But Judge James A. Wynn Jr. was among several judges who tried to get his head around how Trump could tweet anti-Muslim videos and then expect courts to base a decision only on the official language of the ban.

“What do we do with that? Do we just ignore reality and look at the legality to determine how to handle this case?” Wynn asked. 

The Justice Department has taken the position that Trump’s tweets are official statements of the White House, in part because it is defending the president’s decision announced over the social media platform to ban transgender individuals from military service.

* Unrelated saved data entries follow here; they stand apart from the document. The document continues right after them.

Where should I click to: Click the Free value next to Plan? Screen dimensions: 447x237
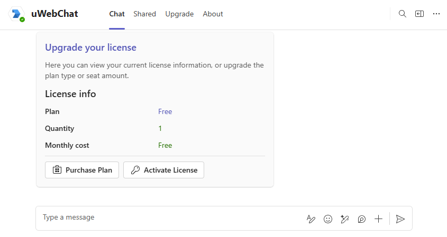click(x=165, y=111)
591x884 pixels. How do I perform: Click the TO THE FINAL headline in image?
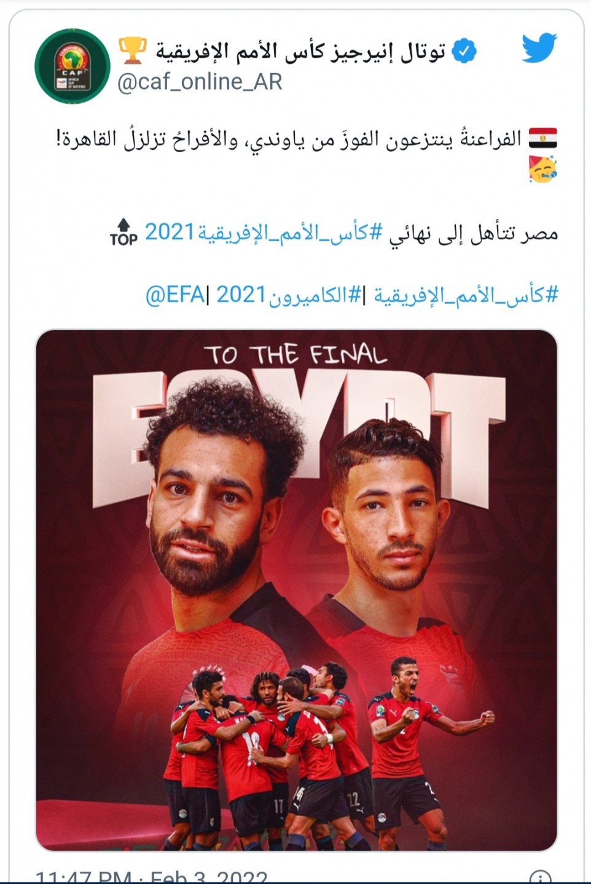(x=296, y=355)
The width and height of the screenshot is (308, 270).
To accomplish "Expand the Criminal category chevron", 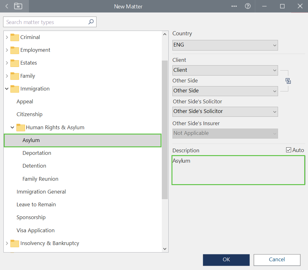I will click(x=7, y=37).
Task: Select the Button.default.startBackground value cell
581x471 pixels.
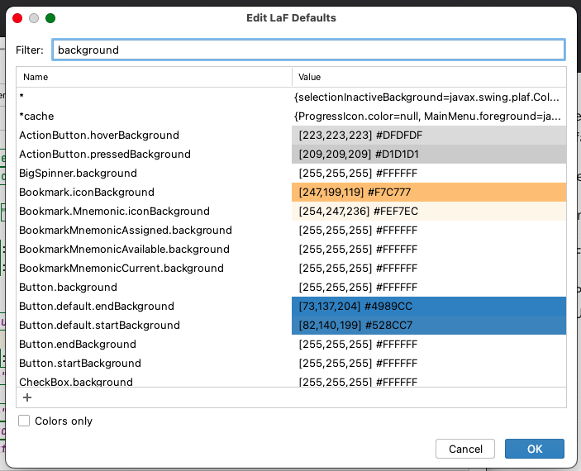Action: coord(429,326)
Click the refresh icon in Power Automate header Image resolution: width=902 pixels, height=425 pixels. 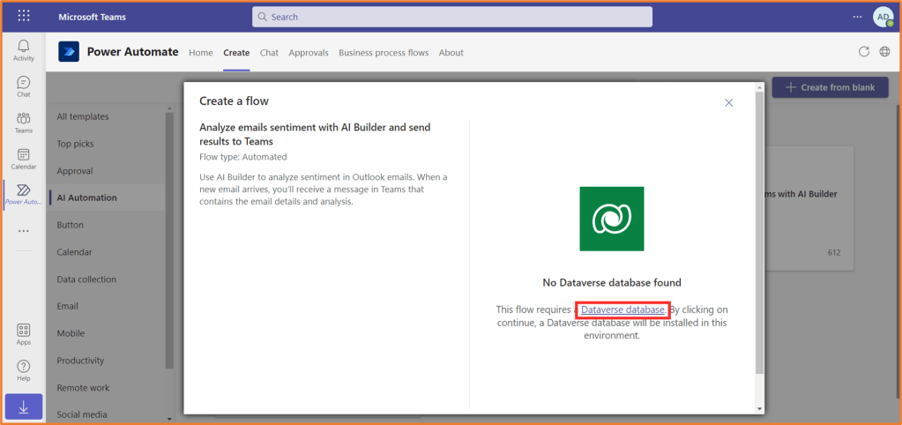coord(864,52)
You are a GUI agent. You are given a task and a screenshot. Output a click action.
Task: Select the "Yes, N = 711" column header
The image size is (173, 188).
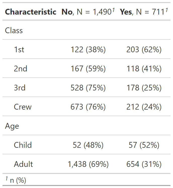pyautogui.click(x=144, y=12)
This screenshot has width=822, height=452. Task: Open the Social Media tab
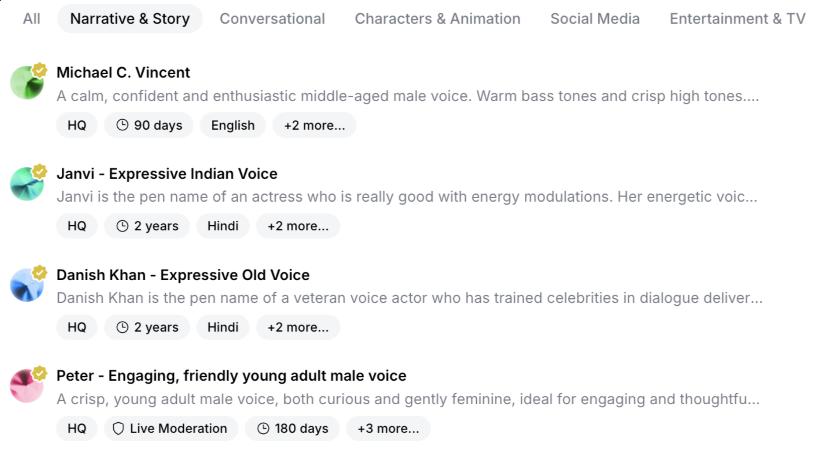coord(595,19)
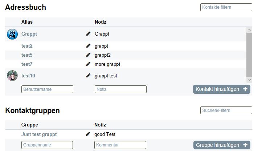Open the Just test grappt group

tap(39, 134)
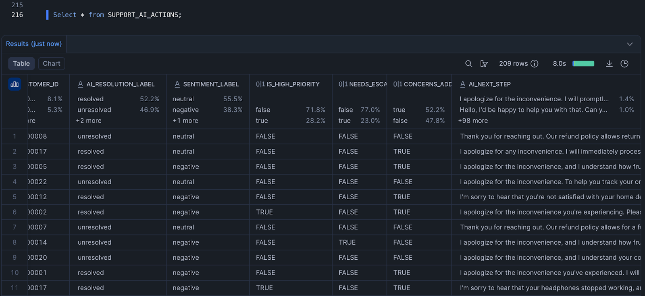
Task: Click the AI_NEXT_STEP column type icon
Action: click(x=463, y=84)
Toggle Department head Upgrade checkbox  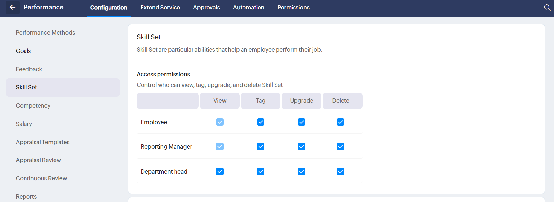click(x=301, y=172)
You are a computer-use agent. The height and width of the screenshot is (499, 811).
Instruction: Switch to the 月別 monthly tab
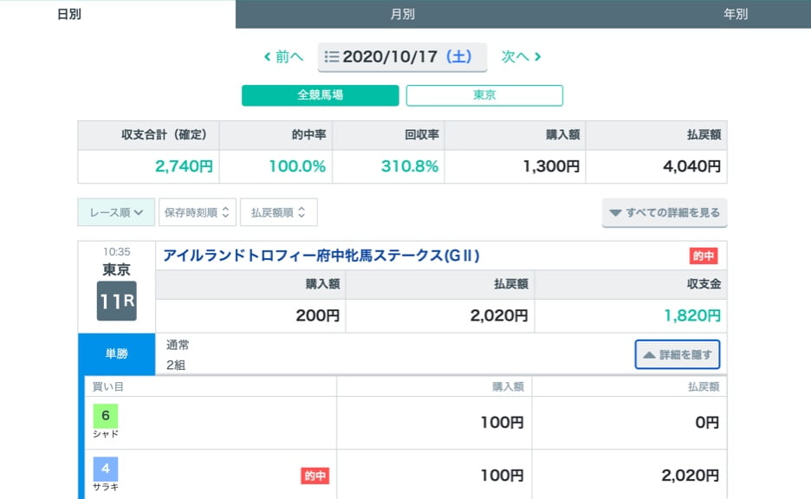point(402,14)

Judge Pamela A. Harris said people can interpret tweets differently. But some of the statements on Twitter from the president on Nov. 29, “even with deference, construing them in the light most favorable to the president, it’s tricky to see the national security rationale in those.”

Judge Stephanie D. Thacker pointed to another tweet from August, when Trump posted, “Study what General Pershing of the United States did to terrorists when caught. There was no more Radical Islamic Terror for 35 years!”

That tweet was insinuating “that shooting Muslims with bullets dipped in pig’s blood should be used to deter future terrorism,” Thacker said. “How am I to take that charitably?”

Still, the Trump administration has the upper hand in the court battle at this time. The two appeals courts that heard arguments this week in separate cases, the 4th Circuit and the 9th Circuit, are expected to quickly issue rulings on the legality of the latest ban on travelers from Chad, Iran, Libya, North Korea, Somalia, Syria, Venezuela and Yemen.

But the Supreme Court has allowed the Trump administration to fully enforce the latest travel ban, meaning the Trump administration will be able to enforce the restrictions until the legal challenges have been settled — even if that takes another trip to the high court.